The Liberty County Board of Commissioners on Tuesday decided that it will propose a new Special Purpose Local Option Sales Tax referendum to citizens this year.
Though no formal action was taken, the commissioners “agreed to proceed with steps necessary to have (SPLOST) considered by voters in November,” according to County Administrator Joey Brown.
The commission also heard from Hinesville Downtown Development Authority Executive Director Michelle Ricketson, who formally requested the reallocation of SPLOST V funds that were earmarked for improvements at Bryant Commons.
Originally, the roughly $3,900 were designated to help fund the installation of sidewalks throughout the park, which is set to officially open to the public March 7.
With the failure of last November’s SPLOST VI referendum, however, funding for the grid of sidewalks that the Bryant Commons master plan calls for — which could cost upward of $500,000 — is not readily available, and Ricketson said that the funds left from SPLOST V would be better spent on the nearly-completed restroom facilities.
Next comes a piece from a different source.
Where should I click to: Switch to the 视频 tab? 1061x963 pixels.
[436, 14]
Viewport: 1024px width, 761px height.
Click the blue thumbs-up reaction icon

“By using (the funds) toward the restrooms, the public will be able to benefit from them much more quickly,” Ricketson said.
At the start of Tuesday’s meeting, commission Chairman Donald Lovette made a statement to clarify what he thought was a “misleading” article that appeared in the Dec. 28 edition of the Coastal Courier.
The article detailed a single-vehicle accident that caused damage to the exterior wall of the historic Liberty County jail. Lovette said he was “surprised” to read the article, which quoted him extensively in regard to plans to repair the damage.
Lovette noted that all restoration plans and insurance claims will be handled by the HDDA and the city of Hinesville. He said that he does serve on the HDDA’s board and coordinates Savannah Technical College’s preservation efforts, but that was his “only tie-in.”
“The county has no ownership of the jail,” he said.
In other business, the commission:
•heard a first reading of the proposed amendments to the Riceboro Subarea Future Land Use Map, as presented by Liberty Consolidated Planning Commission Executive Director Jeff Ricketson.
•unanimously approved a “type B” home-occupation request submitted by Joseph Cook, who wants to open a taxidermy business at his South Coastal Highway residence. Cook said he deals predominantly with trophy fish, and his services will be available by appointment only.
•unanimously approved a conditional-use request, filed by Margaret Lopez, to operate a bed-and-breakfast at her River Drive residence. The request was approved on the condition “to specifically exclude any venues for special events,” according to the LCPC’s documents.
•unanimously approved a conditional-use request by Sandco Towers II LLC to construct and operate a 195-foot cell tower and wireless-telecommunications facility off of Willie Dixon Road. According to LCPC documentation, the tower is designed to accommodate four service providers.